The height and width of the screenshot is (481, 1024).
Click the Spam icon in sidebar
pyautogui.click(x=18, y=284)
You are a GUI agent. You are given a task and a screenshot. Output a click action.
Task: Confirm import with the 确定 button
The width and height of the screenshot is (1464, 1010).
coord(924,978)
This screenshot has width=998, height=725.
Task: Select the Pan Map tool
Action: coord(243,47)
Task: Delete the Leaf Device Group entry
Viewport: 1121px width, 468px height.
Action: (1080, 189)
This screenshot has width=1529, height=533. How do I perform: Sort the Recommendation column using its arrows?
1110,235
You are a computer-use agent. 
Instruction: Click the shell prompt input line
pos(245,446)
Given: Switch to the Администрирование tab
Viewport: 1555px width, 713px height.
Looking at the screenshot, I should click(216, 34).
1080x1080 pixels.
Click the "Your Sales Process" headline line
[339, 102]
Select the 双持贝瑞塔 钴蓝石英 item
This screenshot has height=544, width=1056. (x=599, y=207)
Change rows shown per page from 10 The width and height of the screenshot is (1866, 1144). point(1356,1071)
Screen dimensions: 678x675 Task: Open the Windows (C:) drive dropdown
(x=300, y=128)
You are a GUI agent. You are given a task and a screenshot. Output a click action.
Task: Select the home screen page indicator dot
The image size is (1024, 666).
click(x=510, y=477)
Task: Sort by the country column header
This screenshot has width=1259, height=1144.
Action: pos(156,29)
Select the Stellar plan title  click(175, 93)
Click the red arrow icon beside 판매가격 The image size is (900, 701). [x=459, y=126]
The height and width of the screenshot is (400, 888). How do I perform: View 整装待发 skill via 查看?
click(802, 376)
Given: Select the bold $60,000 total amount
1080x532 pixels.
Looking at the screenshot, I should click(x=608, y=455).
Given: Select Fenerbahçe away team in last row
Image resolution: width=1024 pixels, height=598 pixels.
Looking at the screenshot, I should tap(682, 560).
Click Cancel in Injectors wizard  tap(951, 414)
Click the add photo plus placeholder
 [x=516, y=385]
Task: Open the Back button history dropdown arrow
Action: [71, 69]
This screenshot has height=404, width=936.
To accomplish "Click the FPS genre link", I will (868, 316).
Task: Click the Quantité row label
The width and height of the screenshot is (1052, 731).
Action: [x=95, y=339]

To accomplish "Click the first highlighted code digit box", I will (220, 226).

◆ TRY IT
The whole of the data must be given back word for word.

◆ YOUR SOLUTION
The height and width of the screenshot is (481, 1024).
Click the Spam icon in sidebar
pyautogui.click(x=18, y=284)
You are a GUI agent. You are given a task and a screenshot. Output a click action.
Task: Confirm import with the 确定 button
The width and height of the screenshot is (1464, 1010).
coord(924,978)
This screenshot has width=998, height=725.
Task: Select the Pan Map tool
Action: coord(243,47)
Task: Delete the Leaf Device Group entry
Viewport: 1121px width, 468px height.
Action: (1080, 189)
This screenshot has width=1529, height=533. How do I perform: Sort the Recommendation column using its arrows?
1110,235
You are a computer-use agent. 
Instruction: Click the shell prompt input line
pos(245,446)
Given: Switch to the Администрирование tab
Viewport: 1555px width, 713px height.
Looking at the screenshot, I should click(216, 34).
1080x1080 pixels.
Click the "Your Sales Process" headline line
[339, 102]
Select the 双持贝瑞塔 钴蓝石英 item
This screenshot has height=544, width=1056. (x=599, y=207)
Change rows shown per page from 10 The width and height of the screenshot is (1866, 1144). point(1356,1071)
Screen dimensions: 678x675 Task: Open the Windows (C:) drive dropdown
(x=300, y=128)
You are a GUI agent. You are given a task and a screenshot. Output a click action.
Task: Select the home screen page indicator dot
The image size is (1024, 666).
click(x=510, y=477)
Task: Sort by the country column header
This screenshot has width=1259, height=1144.
Action: pos(156,29)
Select the Stellar plan title  click(175, 93)
Click the red arrow icon beside 판매가격 The image size is (900, 701). [x=459, y=126]
The height and width of the screenshot is (400, 888). How do I perform: View 整装待发 skill via 查看?
click(802, 376)
Given: Select the bold $60,000 total amount
1080x532 pixels.
Looking at the screenshot, I should click(x=608, y=455).
Given: Select Fenerbahçe away team in last row
Image resolution: width=1024 pixels, height=598 pixels.
Looking at the screenshot, I should tap(682, 560).
Click Cancel in Injectors wizard  tap(951, 414)
Click the add photo plus placeholder
 [x=516, y=385]
Task: Open the Back button history dropdown arrow
Action: [71, 69]
This screenshot has height=404, width=936.
To accomplish "Click the FPS genre link", I will (868, 316).
Task: Click the Quantité row label
The width and height of the screenshot is (1052, 731).
Action: [x=95, y=339]

To accomplish "Click the first highlighted code digit box", I will (220, 226).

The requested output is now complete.